Policial civil é afastado do cargo em Itapiúna, entenda o motivo

A CGD afastou preventivamente o inspetor José Flávio Távora Lopes e abriu Processo Administrativo-Disciplinar contra o servidor, devido a ocorrência, de acordo com portaria publicada no Diário Oficial do Estado (DOE) da última terça-feira (25). A publicação traz que a conduta do policial, em tese, configura descumprimento de dever e transgressões, conforme o estatuto da Polícia Civil.

O policial civil foi afastado do cargo pela Controladoria Geral de Disciplina dos Órgãos de Segurança Pública e Sistema Penitenciário do Ceará (CGD), dias depois de matar um homem com um tiro na cabeça, em um bar no Município de Itapiúna, no Ceará. O inspetor chegou a ser preso em flagrante, mas foi solto pela Justiça Estadual, com aplicação de tornozeleira eletrônica e proibição de porte e posse de arma de fogo.

José Flávio foi autuado em flagrante pelos crimes de homicídio e porte ilegal de arma de uso restrito, na Delegacia de Assuntos Internos (DAI), da própria CGD, no dia 16 de maio último, após prisão efetuada pela Polícia Militar do Ceará (PMCE).

O coordenador jurídico do Sindicato dos Policiais Civis de Carreira do Ceará (Sinpol-CE), advogado Kaio Castro, alega que o inspetor “se encontrava em tratamento médico psicológico” e afirma que a prisão em flagrante continha “vícios que foram percebidos também pelo Poder Judiciário”. A defesa do suspeito analisa a Portaria da CGD sobre o afastamento do servidor.

ASSASSINATO E PERSEGUIÇÃO POLICIAL

De acordo com o Inquérito Policial aberto na DAI, o inspetor José Flávio se encontrava ingerindo bebida alcoólica com o seu filho e mais três pessoas, em um bar no bairro de Umburanas, em Itapiúna, quando o policial sacou a arma e disparou contra a cabeça de Francisco Adriano Porto Pereira, que morreu no local, na noite de 16 de maio.

Após o tiro, o policial fugiu junto do filho, em um veículo, com direção a Fortaleza. A Coordenadoria Integrada de Operações de Segurança (Ciops), da Secretaria da Segurança Pública e Defesa Social (SSPDS) foi acionada e começou a acompanhar o automóvel, a partir das câmeras de vídeo monitoramento.

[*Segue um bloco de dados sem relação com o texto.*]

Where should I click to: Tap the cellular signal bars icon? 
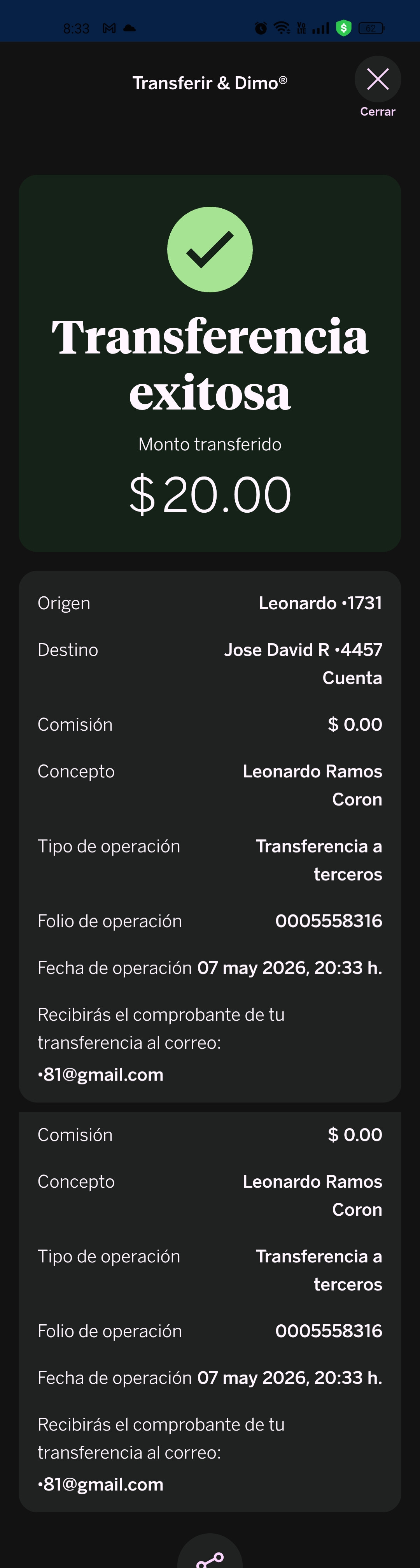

Uma composição da Polícia Militar que patrulhava pela Avenida Aguanambi foi acionada, encontrou o veículo e começou a perseguição. Os PMs chegaram a pedir a parada ao motorista, mas o alcançaram somente em um semáforo fechado, no cruzamento da Rua José Jatahi com Avenida Sargento Hermínio. O filho do servidor tentou assumir o crime, mas o pai confessou o assassinato e foi preso.

Ao ser interrogado na DAI, José Flávio preferiu permanecer em silêncio, pois estava “com uma coisa ruim na cabeça”. Já o filho contou que eles tinham ido ao Município receber uns pagamentos de alugueis e pararam no bar. Segundo o depoimento do jovem, o pai costumava mostrar a arma na cintura, a vítima estava “doidona, chegou perto do cano da arma, e seu pai achava que estava travada e disparou a arma”.

JUSTIÇA CONCEDE LIBERDADE AO SUSPEITO

A Vara Única da Comarca de Capistrano, da Justiça Estadual, concedeu liberdade provisória a José Flávio Távora Lopes, com aplicação de medidas cautelares, como o uso de tornozeleira eletrônica; comparecer ao Juízo da Comarca de Fortaleza todos os meses; proibição de acesso a bares, boates e casas de show; e proibição de porte e posse de arma de fogo.

O juiz considerou, na decisão, que o suspeito “possui transtorno mental”, comprovado por exame médico, e que testemunhas presenciaram que “o autuado não possuía a intenção de matar a vítima Francisco Adriano Porto Pereira, tratando-se de um disparo acidental, visto o mesmo ter entendido que a arma estava travada”.

CONFIRA NOTA DA DEFESA NA ÍNTEGRA:

Na prisão em flagrante do filiado ocorreram alguns vícios que foram percebidos também pelo Poder Judiciário. Se a prisão em flagrante não ocorre conforme os mandamentos do Código de Processo Penal, o seu relaxamento é a medida de melhor direito. Ademais, hoje ele cumpre diversas medidas cautelares que são plenamente capazes de assegurar a persecução penal. 

A investigação se encontra em andamento e podemos afirmar somente que o policial se encontrava em tratamento médico psicológico. No que se refere ao afastamento preventivo, tomamos conhecimento hoje e vamos analisar a Portaria publicada.